Search - Carlos Vives :: Clasicos De La Provincia

Clasicos De La Provincia
Carlos Vives
Clasicos De La Provincia
Genres: International Music, Rock, Latin Music
 
  •  Track Listings (15) - Disc #1


     
?

Larger Image

CD Details

All Artists: Carlos Vives
Title: Clasicos De La Provincia
Members Wishing: 0
Total Copies: 0
Label: EMI Latin
Release Date: 9/12/2000
Album Type: Original recording reissued
Genres: International Music, Rock, Latin Music
Styles: South & Central America, Colombia, Latin Pop, Tropical, Vallenato
Number of Discs: 1
SwapaCD Credits: 1
UPC: 724352739820

Similar CDs


Similarly Requested CDs

 

CD Reviews

This is where it all began...!!
Mauricio Ramirez | Bogota, COLOMBIA | 11/03/2004
(5 out of 5 stars)

"Carlos Vives will probably be remembered as the man who globalized Colombian music and musicians.

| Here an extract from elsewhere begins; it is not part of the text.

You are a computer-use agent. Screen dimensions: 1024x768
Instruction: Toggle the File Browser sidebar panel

Clasicos de la Provincia is where it started. Being a Colombian, I really like vallenato. Even though Carlos didn't use the pure original rhythm, this CD is wholly based on it, adding modern sounds such as guitars.



Most of the songs are old classics, and they're top quality by their own. Yet, Carlos Vives manages to create a powerful mixture and made them accesible to another audience. Great combination, great energy... overall, a must-have if you like this type of thing!!! 5 stars.



"
The drop that filled the bucket
Manny Hernandez | Bay Area, CA | 01/26/2006
(5 out of 5 stars)

""La Gota Fria" (translated "The Cold Drop") was the drop that filled the bucket, back when Carlos Vives broke into the forefront of the Latin American radio airwaves. He busted in with a blend of Colombian folklore music (vallenato) with rock instruments that was not just original, but also sounded amazingly contagious. Within a few months, everyone knew who he was and the rest became history.

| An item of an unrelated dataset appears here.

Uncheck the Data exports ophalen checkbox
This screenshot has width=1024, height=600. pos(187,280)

After this album, he had a stream of releases, all of which have been up to the public's expectation, maintaining a seamless combination of the genres with lyrics that get you off your feet, either to dance, to fall back laughing or to kiss your loved one. Carlos Vives knows how to do it, and he does it well."
Amazing dance tunes from a little-known Latin genre
Chris Stolz | canada | 10/28/2006
(5 out of 5 stars)

"This Vives' superb 1994 musical debut brought the amazing vallenato musical tradition to world consciousness. CLÁSICOS is a collection of twentieth-century Colombian vallenatos, a muscial form originally played with stick, drum and accordion, but here updated to include an impressive array of drums and electric instruments. This is coastal dance music, what Colombians listen to when they party, and it is simply intoxicating.



The classic heavy-groove "La Gota Fria"--radically different than Emiliano Zuleta's original-- kicks the disc off with its story of duelling musicians, and is followed by love songs, laments and even a track ("Alicia Adorada") which filters reggae through Latin sensibilities. From classic portraits of vallenato life-- the town drunk of "Compae Chipuco"-- to love songs like "Amor Sensible," Vives' collection explores the genre's best tunes.

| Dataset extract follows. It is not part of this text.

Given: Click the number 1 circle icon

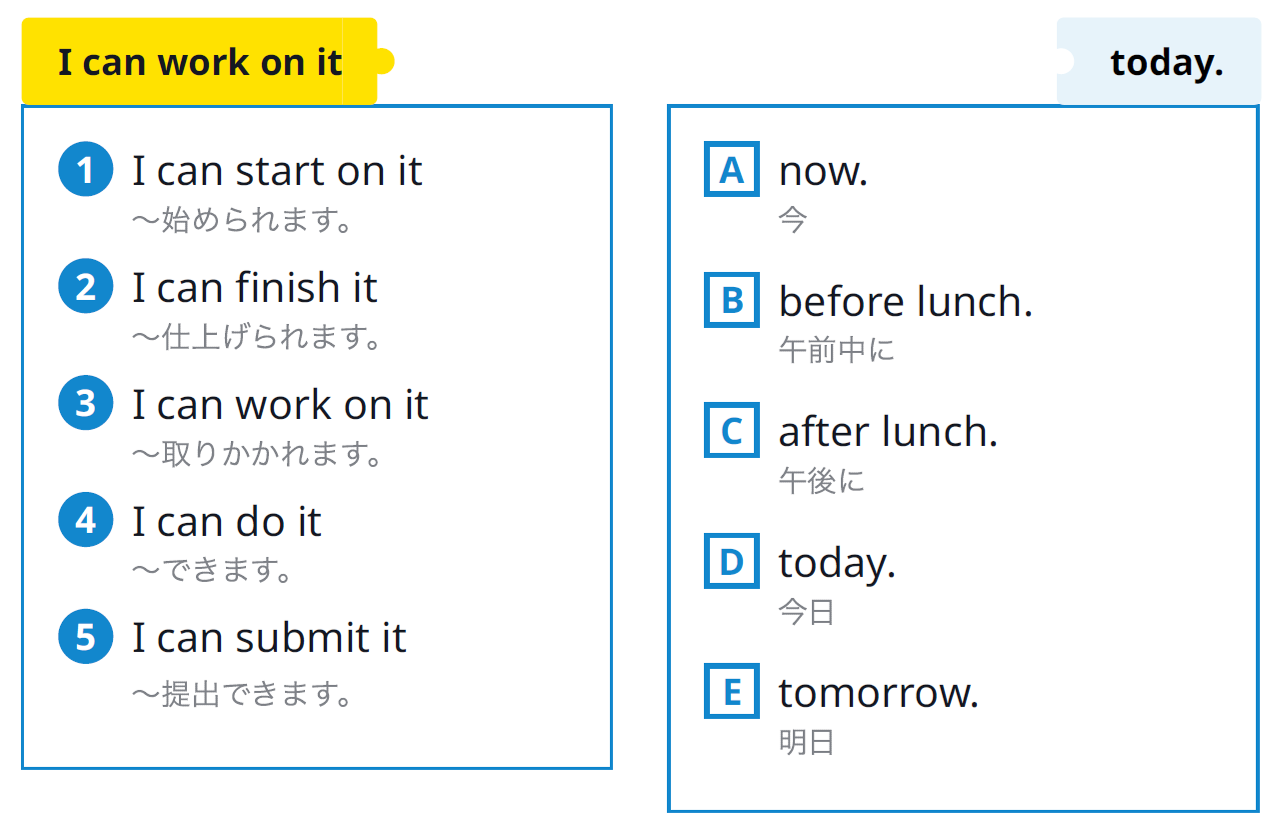Looking at the screenshot, I should coord(86,170).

Vives' band, La Provincia, includes members whose fathers wrote some of the tunes, and all are superb players. The music is fluid, supple, deeply groovy and compulsively danceable. The band-- and disc's-- highlight, however, is the awesome accordeon playing of Egidio Cuadrado. As a Guatemalan friend put it, "Jimi Hendrix was the Egidio Cuadrado of the electric guitar," and if so, "Purple Haze" must be Hendrix' guitar version of "Pedazo de Acordeon." Cuadrado, like Keith Richards or Bob Mould, drops blasts of rhythm, then drifts away into sly fragments of solos and back, all in a breath.



The album's genesis is also interesting. Vives was originally a Colombian soap-opera actor and rock musician (who wrote some really bad Colombian rock songs and ballads). He was approached by Colombian TV to play the role of the still-living Rafael Escalona, who is to vallenato what Hank Williams is to country, or Charlie Parker is to jazz, in an 8-part midly fictionalised version of Escalona's life. Vives and band formed to perform the songs, and then decided to record and release them. Vives'music has been dramatically changed by this recording--his latin pop now has a vallenato feel, and staples of his concerts are these tunes.



Another legend of note-- vallenato music was supposedly originally born in mythical time, when acordeón player Francisco El Hombre met the Devil, who told him that his time was over. Francisco challenged the Devil to a musical duel, beat him, and thus was born vallenato (a story echoed in the Brer Rabbit folktales of North America, and in "The Devil and Daniel Webster").



The Escalona film is interesting; the music sensational, and this was the disc that brought vallenato to first a non-Colombian and then world audience, and which paved the way for other artists sucvh as Juanes and Shakira.



Vives is also a superb live player and a fairly entertaining guy-- if he comes to your area, make the effort to see him, especially if Cuadrado is on acordeón."